Ketika Pak Tedjo yang ingin tetap bertani malah dipukuli.
Ketika intipan mata asing pada dinding rumah lebih menakutkan daripada puting beliung.
Ketika beton lebih dimanusiakan ketimbang tua renta pemikul kayu bakar.
Ketika waduk lebih penting daripada bangku sekolah yang keropos dimakan rayap.
Kau bilang ada yang lebih menyedihkan dibanding bencana alam,
ya! Bencana politik.
Sementara itu, ada rabun huruf pada mata manusia yang konon bertuhan, tapi mata itu tak bisa mengeja huruf-huruf yang membentuk kata “K-E-A-D-I-L-A-N”:
Adakah hadir-Nya dalam ritus yang sekadar sirkus simbol dan sirkus himnal?
Sementara itu, ada ketumpulan pada nalar seorang guru besar, otaknya makin kecil karena jurnalnya diketik seorang joki. Maut datang pada mahasiswa, ia bingung kemana diri ini harus dijual untuk bayar uang kuliahnya:
Adakah didik-mendidik dalam sekolah yang menilai jiwa murid dengan nol pada rupiah?
Sementara itu, ada tikus berbulu banteng berkepala singa berlengan macan, digerogoti lahap segudang bantuan sosial. Sementara, tukang becak depan Malioboro masih teriak: “Sialan memang pandemi ini, sial!”
Sementara itu, ada tikus berbadan gajah melahap sumbangan pendidikan,
ada tikus berbulu domba melahap uang persepuluhan,
ada tikus berbaju macan melahap santunan mayat Covid-19 yang sedang menikmati kematian.
Sementara itu Romo, zamanku tak jauh berbeda dengan zamanmu. Tangisnya masih sama, jeritnya malah makin keras:
Doakan kami, Romo, doakan.
Doakan kami, Romo, doakan.
Doakan kami, Romo, doakan.
(2021)
Sesawi, Sesawi, Code
Katanya iman sebesar biji sesawi bisa memindahkan gunung. Tapi, tak bisa menghapus air mata anak yang sore tadi baru putus sekolah.

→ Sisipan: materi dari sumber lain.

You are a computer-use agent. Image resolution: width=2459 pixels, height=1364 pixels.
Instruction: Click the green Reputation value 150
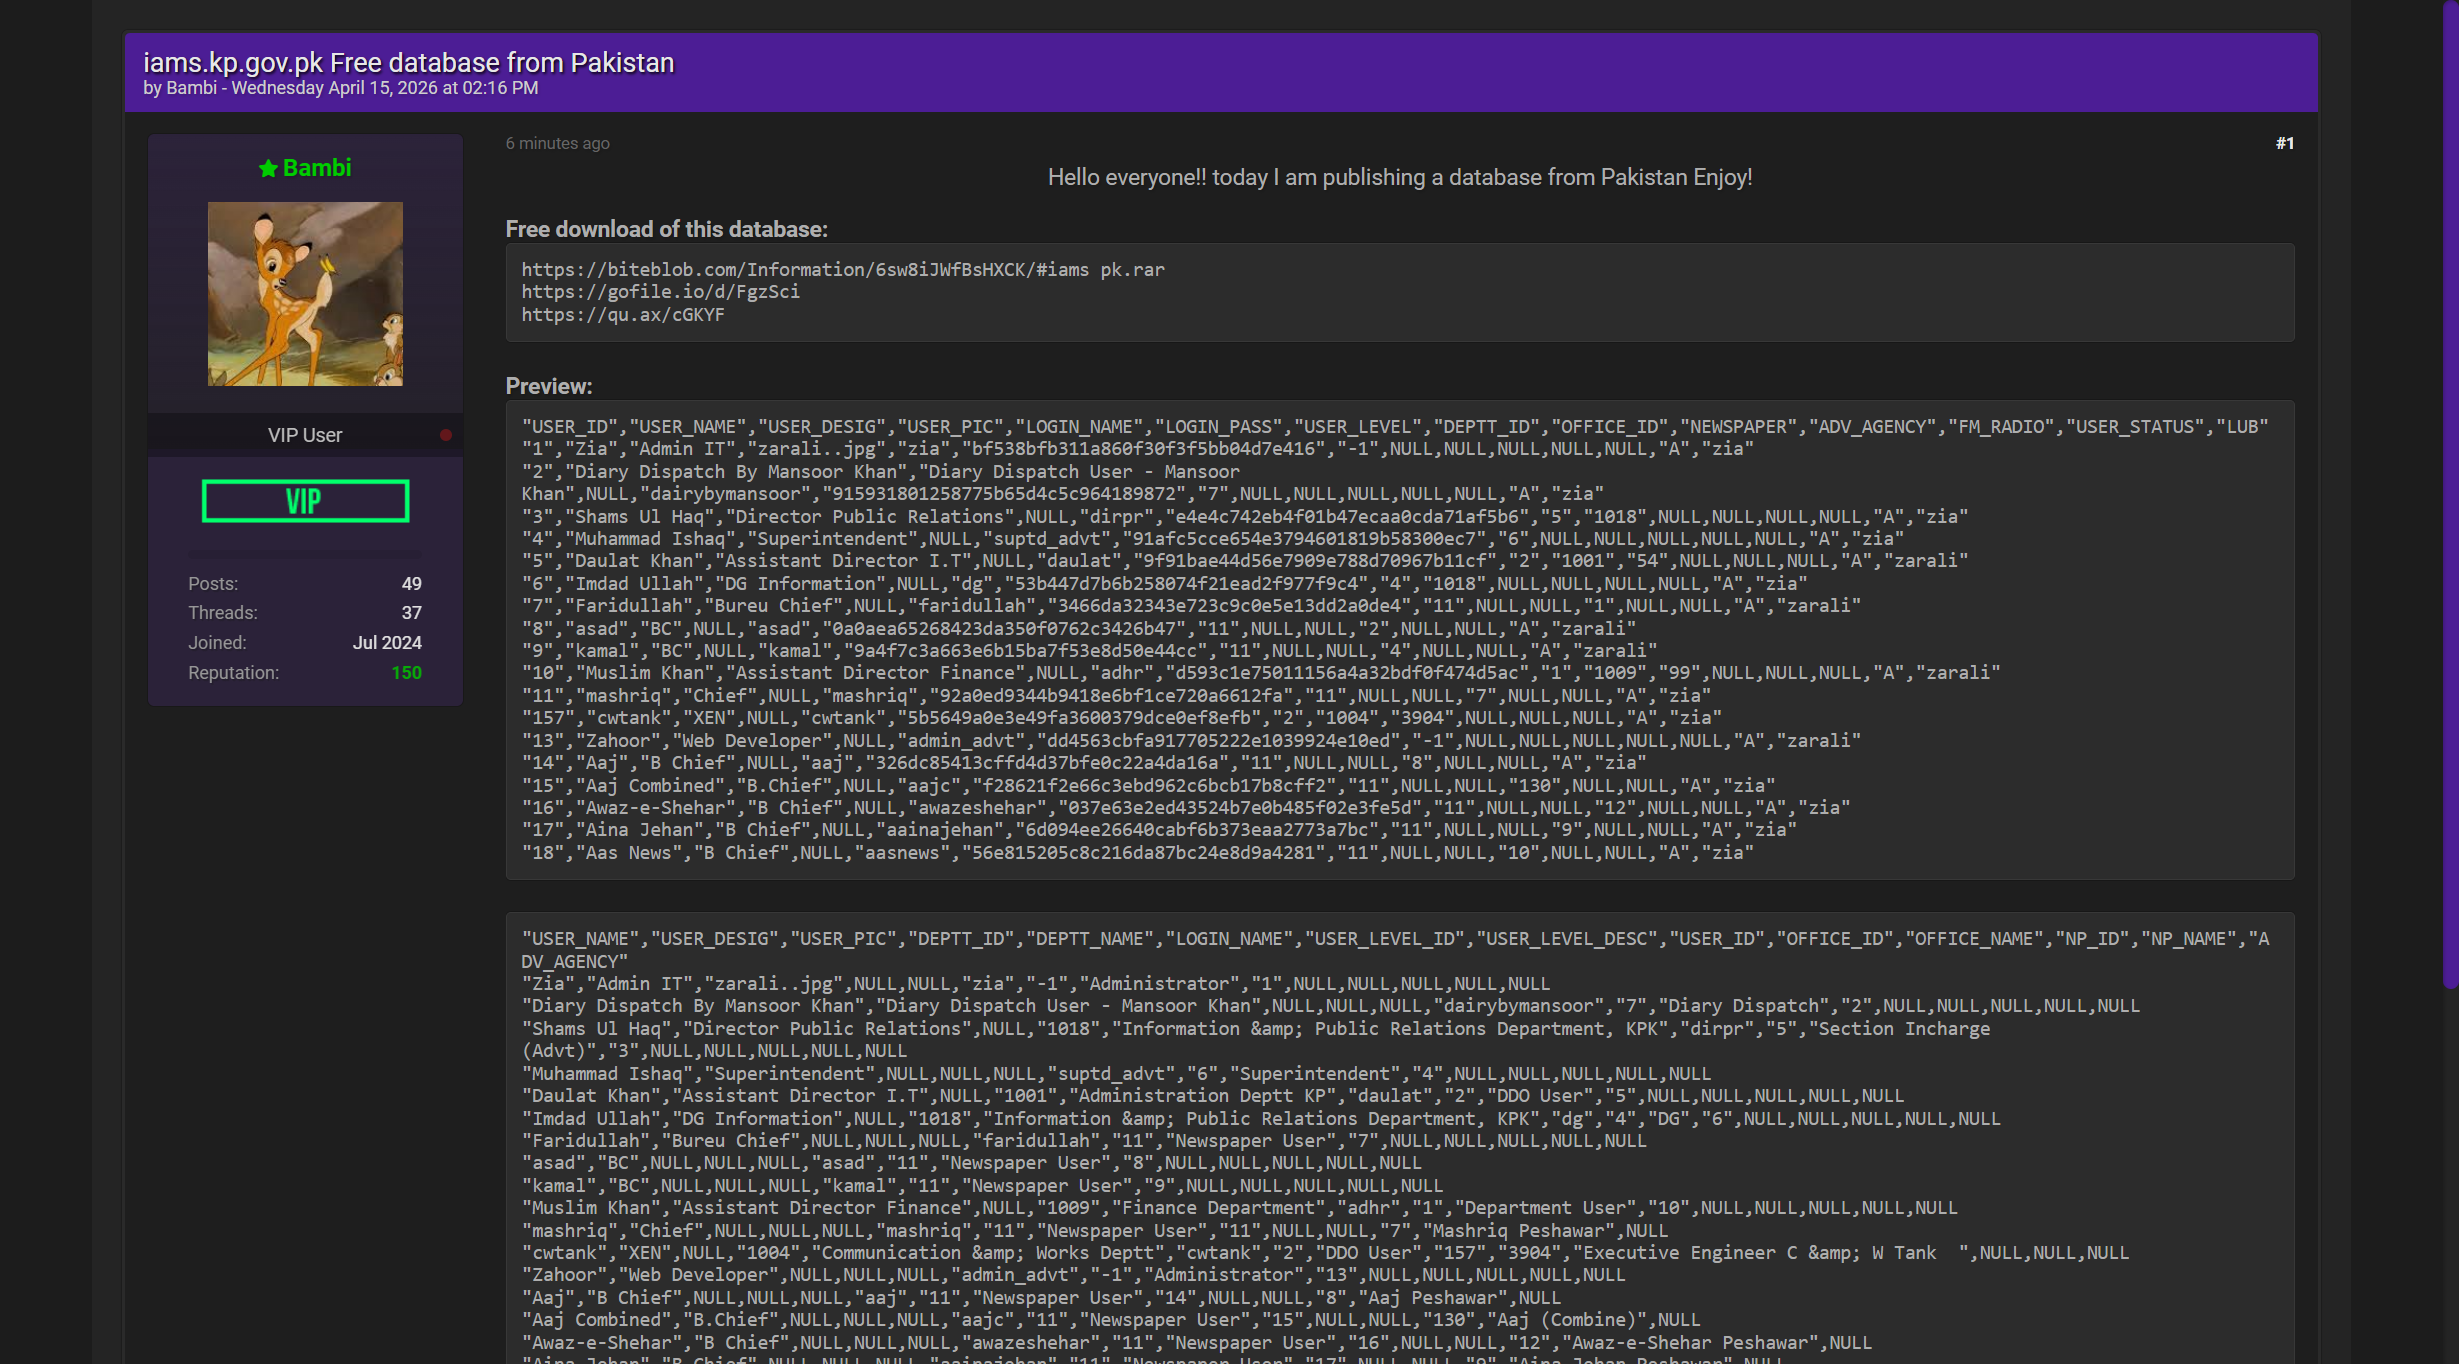coord(406,673)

Katanya iman sebesar biji sesawi bisa memindahkan gunung. Tapi, tak bisa melegakan jiwa gadis muda yang dilecehkan.
Katanya iman sebesar biji sesawi bisa memindahkan gunung. Tapi, tak bisa mengenyangkan perut melilit karena pandemi.
Katanya iman sebesar biji sesawi bisa memindahkan gunung. Tapi, tak bisa berteriak keras pada Kamis yang selalu dipayungi langit hitam.
Katanya iman sebesar biji sesawi bisa memindahkan gunung. Tapi, tak bisa meregangkan otot buruh pabrik benang yang kelelahan dan lupa diupah.
Katanya iman sebesar biji sesawi bisa memindahkan gunung. Tapi, tak bisa membangun ulang reruntuhan jiwa di Kendeng, Tamansari, Urutsewu, atau dimanapun seperti kata Wiji: dimana-mana moncong senjata berdiri gagah kongkalikong dengan kaum cukong.
Benar katamu Romo,
seharusnya kita belajar dulu menjadi manusia, sebelum berusaha menjadi malaikat.
Lebih dulu mengimani keterasingan,
lebih dulu merasa-Nya dari pojok,
lebih dulu menyanyi-Nya dari lapar,
lebih dulu merengkuh-Nya di jalan,
lebih dulu memeluk-Nya di sudut trauma.
Aku menziarahi suara-suaramu di Code,
mengambilnya dari sungai keruh yang terhisap terik matahari,
lalu menanamkan dalam paru-paru.
Aku berjalan pada tembok,
setapak yang memanjang,
pada sisi Code: Tempatmu dahulu memelihara kesadaran, merayakan cinta, dan mengikis kepongahan.
Aku jadi ingat si pongah dari Stuttgart,
pada salah satu paragraf ia berkata: “Satu satunya hal yang kita pelajari dari sejarah adalah kita tak belajar apa-apa dari sejarah”
Maka, aku tak mau menjadi murid dari sejarah. Duduk manis dalam kelas, digurui olehnya, lalu dinilai dan mendapatkan ijazah. Membiarkan seluruh Stuttgart menertawai aku, menertawai kehendak sejarah. Tidak!
Aku ingin jadi anak kandung sejarah,
dilahirkan, dibesarkan, dan pulang kembali menapaki jejak kakimu pada ruang-waktu yang telah lalu.
(2021)
Sepuluh Februari
Pada matimu,
rekahlah baru.
Pada layu nyawa,
muncul tunas baru.
Pada henti detikmu,
panjang detak harap sang kurus,
panjang senyum Ibuk,
panjang tawa belalang di Code.
Pada matimu,
rekah hidup-hidup baru.
Romo, ajari aku menyiram bunga,
ternyata sore tadi merecup!
Ajari aku, menggemburkan dan menabur pupuk kesukaanmu:
Pada ia yang melauk menasi mimpi,
pada homili yang lupa larat,
pada iman yang kering,
pada imam yang taat konglomerat,
pada dunia kita yang sibuk berdandan,
(2021)
*Amos, menulis berbagai esai, puisi, dan karya-karya prosa.Karya-karyanya lebih banyak dipublikasikan secara online dalam platform seperti media Omong-omong.com, Salihara.org, dan media online lainnya. Selain bereksperimen dengan puisi, esai, dan medium lain, ia juga bergiat melakukan riset seputar sejarah pemikiran, sejarah seni, dan kajian poskolonial. Sehari-hari tinggal di Yogyakarta dan Jakarta.